The nation has a new COVID-19 vaccination expert.
She is Nicki Manaj, the Trinidad-born American rapper and singer who recently announced: “If I get vaccinated it won’t be for (a performance at) the Met. It’ll be once I feel I’ve done enough research. I’m working on that now.”
Manaj is a bona fide music celebrity in the United States and in many foreign countries. Her hip-hop album, “Queen,” went platinum.
So, of course anti-vaxxers accept Manaj as an authority on COVID-19 vaccines.
Her advice against vaccination is prominent in news cycles across the United States, and probably around the world, even including an interview on the Late Show with Stephen Colbert on CBS.

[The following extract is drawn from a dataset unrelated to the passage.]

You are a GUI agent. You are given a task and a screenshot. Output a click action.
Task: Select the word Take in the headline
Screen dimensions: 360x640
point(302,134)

Manaj burst upon the COVID scene with a tweet: “My cousin in Trinidad won’t get the vaccine cuz his friend got it & became impotent. His testicles became swollen. His friend was weeks away from getting married, now the girl called off the wedding. So just pray on it & make sure you’re comfortable with ur decision, not bullied.”
The singer’s tweet dominated the internet for days.
America’s leading authority, Anthony Fauci, National Institute of Allergy and Infectious Diseases director, quickly debunked Manaj’s vaccine advice. So did Terrence Deyalsingh, health minister of Trinidad and Tobago, where Manaja’s cousin lives.
Deyalsingh reported spending most of a day trying to verify Minaj’s cousin story and found no evidence of any such case in Trinidad.
Fauci responded: “There’s a lot of misinformation, mostly on social media, and the only way we know to counter mis- and disinformation is to provide a lot of correct information,” Fauci said.
“To essentially debunk these kinds of claims, which may be innocent on her part. I’m not blaming her for anything, but she should be thinking twice about propagating information that really has no basis.”
False claims, like lies, succeed only when they include elements of truth.
Truthfully, there is a connection between COVID-19 and the male reproductive system; but not with COVID-19 vaccinations.
Ranjith Kramasamy, Male Reproductive Medicine and Surgery director at the University of Miami Health System, explains that the disease itself can interfere with sperm production, erectile dysfunction and testis swelling.
The public’s proclivity for being influenced by celebrities who aren’t authorities on the products to which they lend their famous names and faces has frustrated me as a journalist for nearly six decades.
Bona fide authorities on science and a host of other subjects and communicators who help them reach the general public have a mighty uphill fight to compete with celebrities whose opinions and pronouncements are eagerly sought by an ignorant news media.
The communications environment is far worse now than during my 32-years’ experience at Washington State University in communicating science to lay audiences.
The internet has had a mostly favorable influence on communications; but social media has seriously compounded and complicated information transfer.
Minaj’s tweets are an excellent example. Now, multiply it by thousands, even tens of thousands, and you will have some idea of the problem.
Social media is a dangerous place to become informed about issues of importance to society.